In the entries that follow, find the line containing "You are a GUI"; from there, copy every line exactly through the line containing "Task: Open the".

## Data to process
[Start of Attachment]
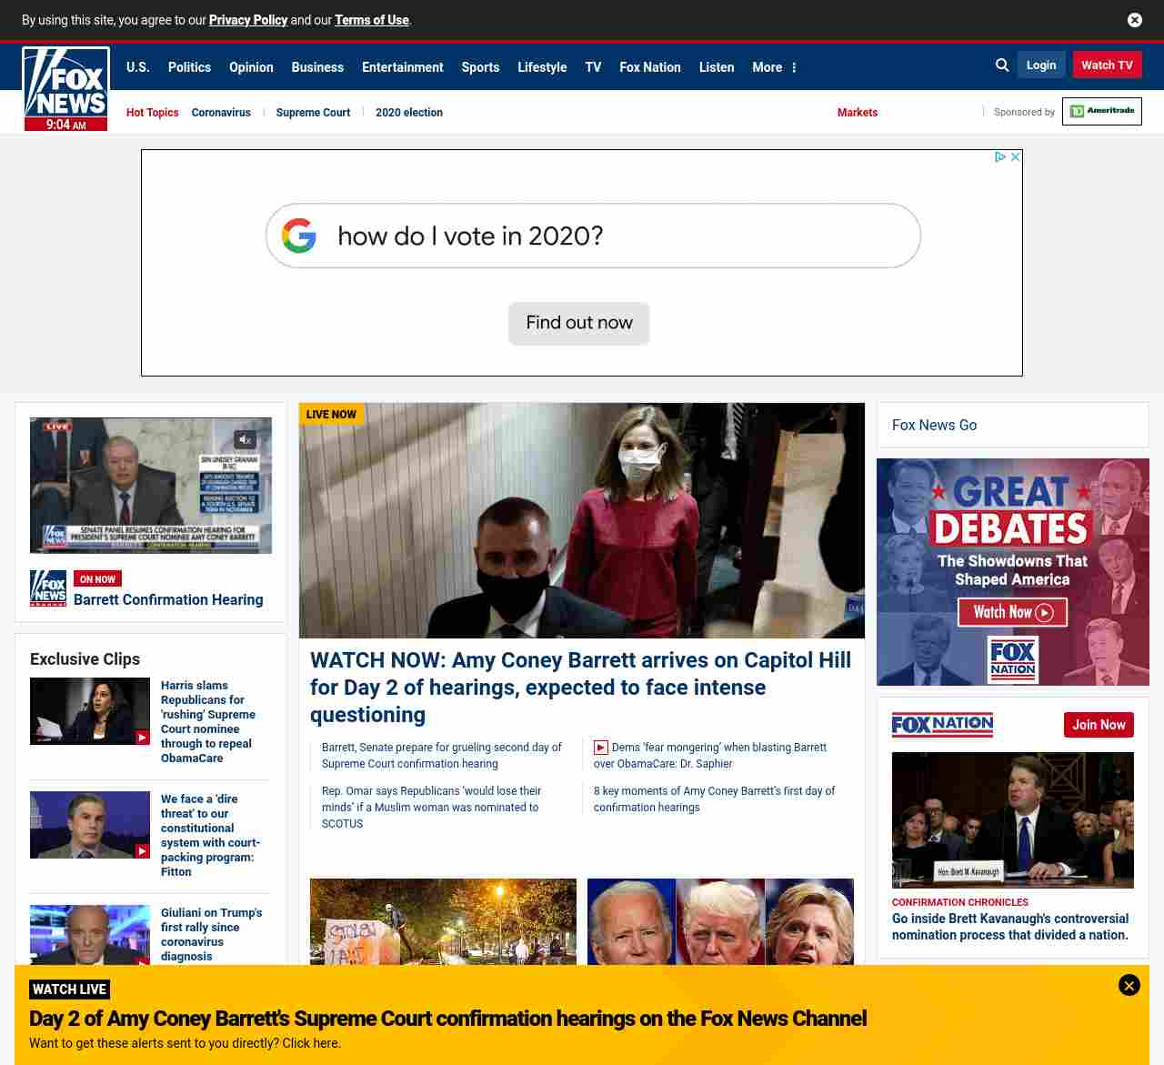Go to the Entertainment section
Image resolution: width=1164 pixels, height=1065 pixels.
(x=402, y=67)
[End of Attachment]
[Start of Attachment]
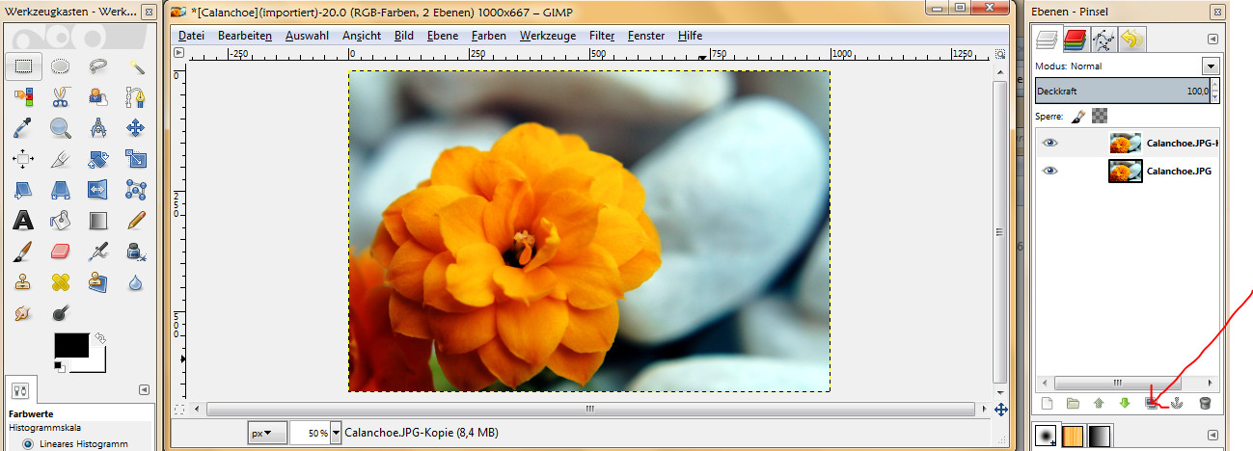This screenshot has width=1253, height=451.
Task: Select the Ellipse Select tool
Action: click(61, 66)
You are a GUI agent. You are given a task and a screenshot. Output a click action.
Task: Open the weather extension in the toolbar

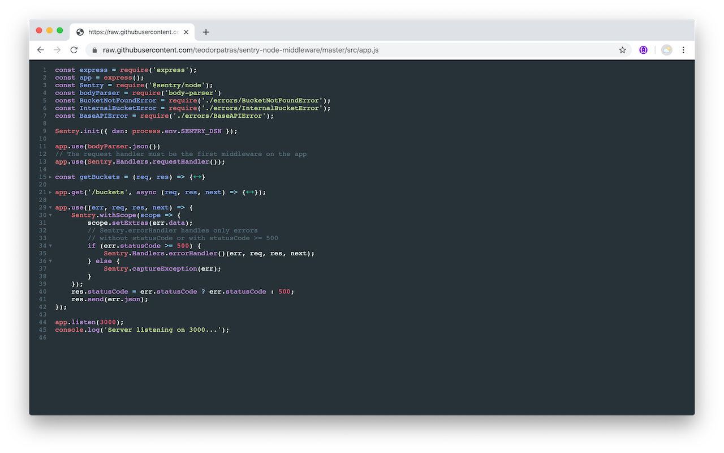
[End of Attachment]
## Answer box
You are a GUI agent. You are given a task and a screenshot. Output a click action.
Task: Open the weather extension in the toolbar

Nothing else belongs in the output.